[Start Input]

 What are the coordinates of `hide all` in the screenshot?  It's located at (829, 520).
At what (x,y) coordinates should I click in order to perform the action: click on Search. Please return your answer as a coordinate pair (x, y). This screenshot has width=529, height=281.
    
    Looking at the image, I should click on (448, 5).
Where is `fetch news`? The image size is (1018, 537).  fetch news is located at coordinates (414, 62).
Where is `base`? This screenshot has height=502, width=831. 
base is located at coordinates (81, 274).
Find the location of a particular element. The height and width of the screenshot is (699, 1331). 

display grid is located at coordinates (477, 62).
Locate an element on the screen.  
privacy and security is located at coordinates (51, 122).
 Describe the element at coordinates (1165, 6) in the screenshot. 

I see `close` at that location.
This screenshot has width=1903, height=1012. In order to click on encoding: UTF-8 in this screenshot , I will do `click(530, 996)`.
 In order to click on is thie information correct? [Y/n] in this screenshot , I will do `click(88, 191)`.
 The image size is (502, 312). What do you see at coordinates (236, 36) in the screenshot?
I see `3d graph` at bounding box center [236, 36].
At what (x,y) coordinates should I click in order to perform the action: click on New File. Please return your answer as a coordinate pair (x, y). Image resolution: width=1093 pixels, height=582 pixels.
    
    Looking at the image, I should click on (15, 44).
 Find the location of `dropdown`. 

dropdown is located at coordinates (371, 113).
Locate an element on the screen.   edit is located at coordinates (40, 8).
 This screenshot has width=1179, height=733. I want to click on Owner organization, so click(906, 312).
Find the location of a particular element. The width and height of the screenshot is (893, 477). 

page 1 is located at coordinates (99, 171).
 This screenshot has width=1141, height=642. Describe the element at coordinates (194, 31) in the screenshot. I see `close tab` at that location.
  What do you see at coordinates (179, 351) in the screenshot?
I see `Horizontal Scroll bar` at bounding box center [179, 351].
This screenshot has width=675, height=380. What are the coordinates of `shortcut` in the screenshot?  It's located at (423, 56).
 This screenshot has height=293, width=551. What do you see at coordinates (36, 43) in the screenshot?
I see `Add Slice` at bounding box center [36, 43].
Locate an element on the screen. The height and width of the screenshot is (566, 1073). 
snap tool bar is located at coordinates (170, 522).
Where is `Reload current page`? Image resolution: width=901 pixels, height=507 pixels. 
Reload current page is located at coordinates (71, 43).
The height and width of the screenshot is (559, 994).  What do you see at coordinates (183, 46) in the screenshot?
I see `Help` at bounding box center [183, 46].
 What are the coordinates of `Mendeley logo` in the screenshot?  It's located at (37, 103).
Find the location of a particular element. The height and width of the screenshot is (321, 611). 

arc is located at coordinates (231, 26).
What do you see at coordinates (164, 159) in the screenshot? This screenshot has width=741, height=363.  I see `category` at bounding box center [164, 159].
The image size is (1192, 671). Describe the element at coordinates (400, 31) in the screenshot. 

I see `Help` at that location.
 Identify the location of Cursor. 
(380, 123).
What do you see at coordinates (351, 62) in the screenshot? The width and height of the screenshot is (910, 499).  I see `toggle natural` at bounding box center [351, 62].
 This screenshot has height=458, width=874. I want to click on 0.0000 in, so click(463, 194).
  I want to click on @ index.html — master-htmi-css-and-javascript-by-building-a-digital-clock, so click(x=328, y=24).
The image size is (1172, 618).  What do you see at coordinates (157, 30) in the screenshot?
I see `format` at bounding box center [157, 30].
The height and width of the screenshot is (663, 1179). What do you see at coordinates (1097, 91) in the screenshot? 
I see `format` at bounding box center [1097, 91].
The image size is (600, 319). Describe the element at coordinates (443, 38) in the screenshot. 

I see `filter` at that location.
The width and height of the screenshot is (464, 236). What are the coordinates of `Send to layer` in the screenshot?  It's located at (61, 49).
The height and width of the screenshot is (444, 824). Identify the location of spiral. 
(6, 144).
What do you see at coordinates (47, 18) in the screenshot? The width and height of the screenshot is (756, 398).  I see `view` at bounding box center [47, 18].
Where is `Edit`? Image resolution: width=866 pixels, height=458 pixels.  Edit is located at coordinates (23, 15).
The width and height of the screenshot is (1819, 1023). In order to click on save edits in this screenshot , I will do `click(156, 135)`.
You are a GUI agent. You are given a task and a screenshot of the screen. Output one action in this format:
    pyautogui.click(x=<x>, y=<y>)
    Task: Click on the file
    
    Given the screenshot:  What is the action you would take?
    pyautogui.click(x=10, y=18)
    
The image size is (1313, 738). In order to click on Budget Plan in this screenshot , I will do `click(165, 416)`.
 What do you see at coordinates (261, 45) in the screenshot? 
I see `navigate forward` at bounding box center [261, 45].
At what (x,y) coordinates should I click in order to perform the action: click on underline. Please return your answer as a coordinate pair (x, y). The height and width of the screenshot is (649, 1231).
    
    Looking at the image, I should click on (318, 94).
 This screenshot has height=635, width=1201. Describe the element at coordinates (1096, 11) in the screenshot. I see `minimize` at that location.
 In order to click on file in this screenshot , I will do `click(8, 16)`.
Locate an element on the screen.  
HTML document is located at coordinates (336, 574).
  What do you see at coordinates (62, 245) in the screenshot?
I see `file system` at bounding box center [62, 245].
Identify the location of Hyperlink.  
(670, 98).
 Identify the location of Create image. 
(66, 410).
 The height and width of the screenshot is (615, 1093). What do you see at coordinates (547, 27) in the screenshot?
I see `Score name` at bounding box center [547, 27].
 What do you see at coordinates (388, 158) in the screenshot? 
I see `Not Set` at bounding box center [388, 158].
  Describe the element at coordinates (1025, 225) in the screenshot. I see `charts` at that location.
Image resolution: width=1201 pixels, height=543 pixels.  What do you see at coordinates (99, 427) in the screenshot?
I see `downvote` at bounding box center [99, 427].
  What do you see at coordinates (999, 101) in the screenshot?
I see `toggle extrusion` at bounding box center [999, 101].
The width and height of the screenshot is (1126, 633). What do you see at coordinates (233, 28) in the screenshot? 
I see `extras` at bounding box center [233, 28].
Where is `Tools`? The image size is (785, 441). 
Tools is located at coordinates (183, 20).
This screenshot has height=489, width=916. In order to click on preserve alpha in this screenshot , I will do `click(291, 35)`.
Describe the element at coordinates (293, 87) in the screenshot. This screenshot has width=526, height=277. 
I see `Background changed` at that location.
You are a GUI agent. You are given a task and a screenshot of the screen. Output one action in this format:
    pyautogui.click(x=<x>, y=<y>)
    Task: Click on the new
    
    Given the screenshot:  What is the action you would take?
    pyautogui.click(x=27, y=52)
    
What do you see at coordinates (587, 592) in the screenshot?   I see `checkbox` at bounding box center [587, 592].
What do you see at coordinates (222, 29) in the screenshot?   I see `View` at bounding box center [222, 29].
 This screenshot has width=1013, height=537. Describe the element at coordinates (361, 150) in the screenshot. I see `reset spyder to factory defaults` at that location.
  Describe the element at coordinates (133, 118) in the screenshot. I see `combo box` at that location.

[End Input]

Gather every line of the data above that contains the string "answer". Case counts.

> Response
At what (x,y) coordinates should I click in order to perform the action: click on Search. Please return your answer as a coordinate pair (x, y). This screenshot has width=529, height=281.
At what (x,y) coordinates should I click in order to perform the action: click on New File. Please return your answer as a coordinate pair (x, y). Image resolution: width=1093 pixels, height=582 pixels.
At what (x,y) coordinates should I click in order to perform the action: click on underline. Please return your answer as a coordinate pair (x, y). The height and width of the screenshot is (649, 1231).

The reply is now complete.